◆ **How to complete this task**
Print the listing below in full. Alter nothing.

§ §

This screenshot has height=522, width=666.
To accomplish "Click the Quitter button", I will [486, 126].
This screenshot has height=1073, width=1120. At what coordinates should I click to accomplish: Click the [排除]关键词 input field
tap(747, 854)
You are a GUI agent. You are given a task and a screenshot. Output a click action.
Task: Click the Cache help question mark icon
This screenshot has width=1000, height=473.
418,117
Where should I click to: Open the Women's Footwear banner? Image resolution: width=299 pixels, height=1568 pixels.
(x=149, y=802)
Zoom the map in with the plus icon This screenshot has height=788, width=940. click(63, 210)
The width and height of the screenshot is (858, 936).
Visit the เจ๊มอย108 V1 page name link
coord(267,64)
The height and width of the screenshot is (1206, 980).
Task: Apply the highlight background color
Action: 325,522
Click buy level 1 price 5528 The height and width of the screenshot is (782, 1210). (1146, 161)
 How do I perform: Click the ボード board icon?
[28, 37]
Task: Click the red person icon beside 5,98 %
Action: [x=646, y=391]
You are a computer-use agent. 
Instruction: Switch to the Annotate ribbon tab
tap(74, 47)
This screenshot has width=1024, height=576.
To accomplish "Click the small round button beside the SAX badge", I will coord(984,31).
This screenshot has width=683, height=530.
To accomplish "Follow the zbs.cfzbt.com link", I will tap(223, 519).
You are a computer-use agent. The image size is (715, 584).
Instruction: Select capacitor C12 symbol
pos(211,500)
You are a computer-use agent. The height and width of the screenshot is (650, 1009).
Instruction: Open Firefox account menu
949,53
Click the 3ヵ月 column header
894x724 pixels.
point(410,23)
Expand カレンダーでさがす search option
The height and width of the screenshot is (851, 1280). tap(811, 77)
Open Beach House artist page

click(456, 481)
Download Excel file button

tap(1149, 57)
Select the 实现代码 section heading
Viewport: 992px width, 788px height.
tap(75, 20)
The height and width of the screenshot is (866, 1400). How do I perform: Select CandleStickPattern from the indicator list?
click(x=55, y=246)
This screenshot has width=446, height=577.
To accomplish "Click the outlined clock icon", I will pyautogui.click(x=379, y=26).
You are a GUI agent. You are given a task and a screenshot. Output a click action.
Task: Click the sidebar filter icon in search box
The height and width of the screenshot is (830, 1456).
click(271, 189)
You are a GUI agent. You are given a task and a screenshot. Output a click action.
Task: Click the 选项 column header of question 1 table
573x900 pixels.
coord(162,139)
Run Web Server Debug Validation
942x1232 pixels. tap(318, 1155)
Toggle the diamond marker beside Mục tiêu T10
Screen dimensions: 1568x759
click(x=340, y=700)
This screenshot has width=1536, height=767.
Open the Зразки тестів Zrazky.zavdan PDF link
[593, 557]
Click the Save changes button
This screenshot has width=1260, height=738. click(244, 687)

§ §

◆ **Final answer**
This screenshot has height=522, width=666.
To accomplish "Click the Quitter button", I will [486, 126].
This screenshot has height=1073, width=1120. At what coordinates should I click to accomplish: Click the [排除]关键词 input field
tap(747, 854)
You are a GUI agent. You are given a task and a screenshot. Output a click action.
Task: Click the Cache help question mark icon
This screenshot has width=1000, height=473.
418,117
Where should I click to: Open the Women's Footwear banner? Image resolution: width=299 pixels, height=1568 pixels.
(x=149, y=802)
Zoom the map in with the plus icon This screenshot has height=788, width=940. click(63, 210)
The width and height of the screenshot is (858, 936).
Visit the เจ๊มอย108 V1 page name link
coord(267,64)
The height and width of the screenshot is (1206, 980).
Task: Apply the highlight background color
Action: 325,522
Click buy level 1 price 5528 The height and width of the screenshot is (782, 1210). (1146, 161)
 How do I perform: Click the ボード board icon?
[28, 37]
Task: Click the red person icon beside 5,98 %
Action: [x=646, y=391]
You are a computer-use agent. 
Instruction: Switch to the Annotate ribbon tab
tap(74, 47)
This screenshot has width=1024, height=576.
To accomplish "Click the small round button beside the SAX badge", I will coord(984,31).
This screenshot has width=683, height=530.
To accomplish "Follow the zbs.cfzbt.com link", I will tap(223, 519).
You are a computer-use agent. The image size is (715, 584).
Instruction: Select capacitor C12 symbol
pos(211,500)
You are a computer-use agent. The height and width of the screenshot is (650, 1009).
Instruction: Open Firefox account menu
949,53
Click the 3ヵ月 column header
894x724 pixels.
point(410,23)
Expand カレンダーでさがす search option
The height and width of the screenshot is (851, 1280). tap(811, 77)
Open Beach House artist page

click(456, 481)
Download Excel file button

tap(1149, 57)
Select the 实现代码 section heading
Viewport: 992px width, 788px height.
tap(75, 20)
The height and width of the screenshot is (866, 1400). How do I perform: Select CandleStickPattern from the indicator list?
click(x=55, y=246)
This screenshot has width=446, height=577.
To accomplish "Click the outlined clock icon", I will pyautogui.click(x=379, y=26).
You are a GUI agent. You are given a task and a screenshot. Output a click action.
Task: Click the sidebar filter icon in search box
The height and width of the screenshot is (830, 1456).
click(271, 189)
You are a GUI agent. You are given a task and a screenshot. Output a click action.
Task: Click the 选项 column header of question 1 table
573x900 pixels.
coord(162,139)
Run Web Server Debug Validation
942x1232 pixels. tap(318, 1155)
Toggle the diamond marker beside Mục tiêu T10
Screen dimensions: 1568x759
click(x=340, y=700)
This screenshot has width=1536, height=767.
Open the Зразки тестів Zrazky.zavdan PDF link
[593, 557]
Click the Save changes button
This screenshot has width=1260, height=738. click(244, 687)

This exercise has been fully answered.